Prompt => Return all the entries exactly. No pictures.

Collected data:

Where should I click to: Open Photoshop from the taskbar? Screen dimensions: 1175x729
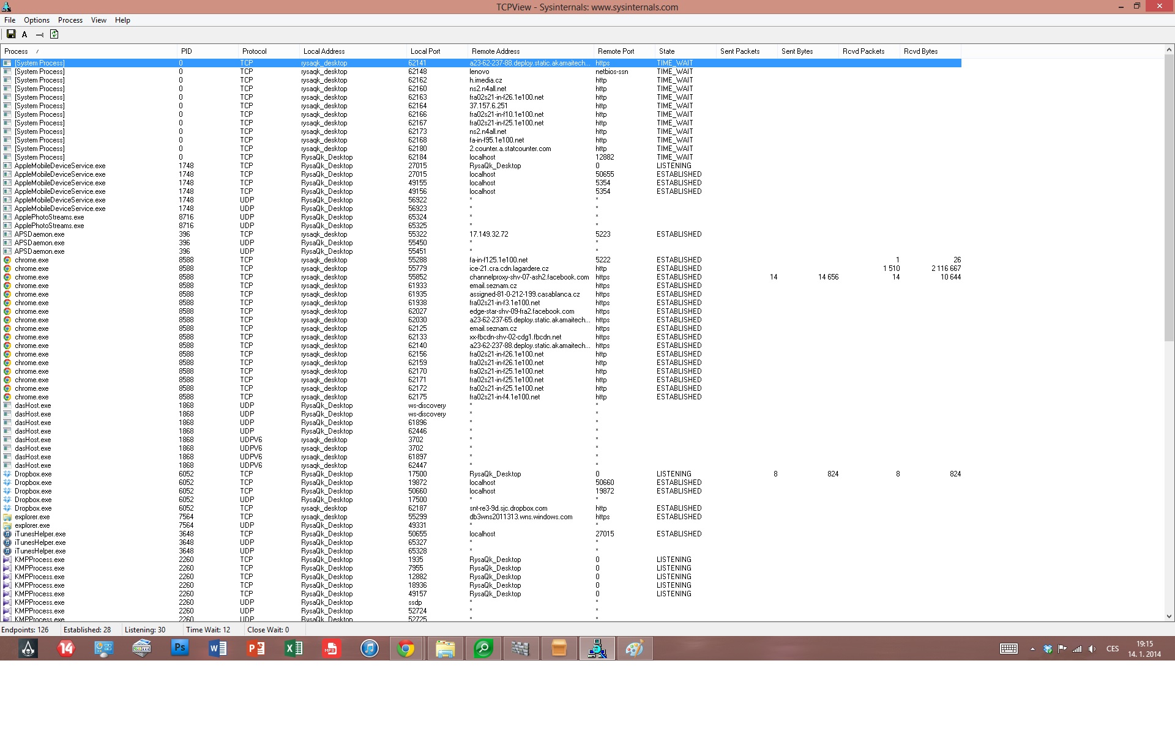pos(179,648)
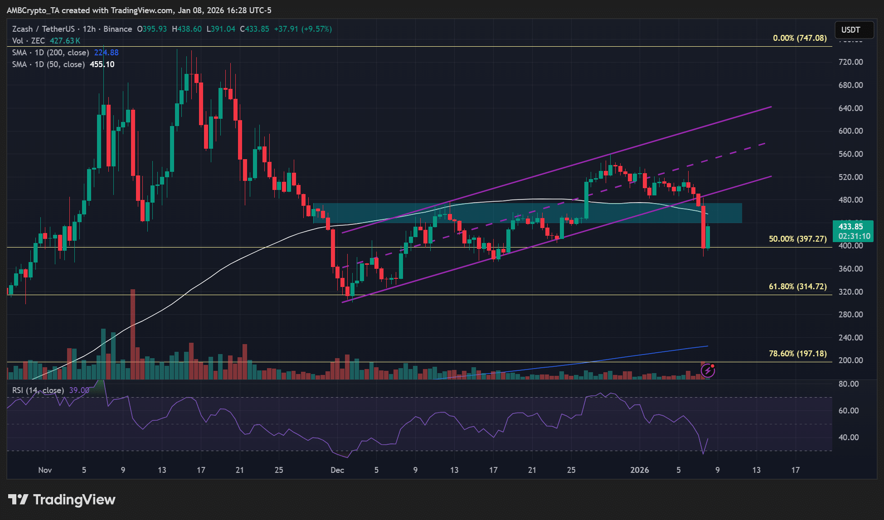Click the Dec label on time axis
The image size is (884, 520).
337,470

Written reply =>
Where should I click to: Open Photoshop from the taskbar? Screen dimensions: 1175x729
pos(179,648)
Click the Dec label on time axis
The image size is (884, 520).
337,470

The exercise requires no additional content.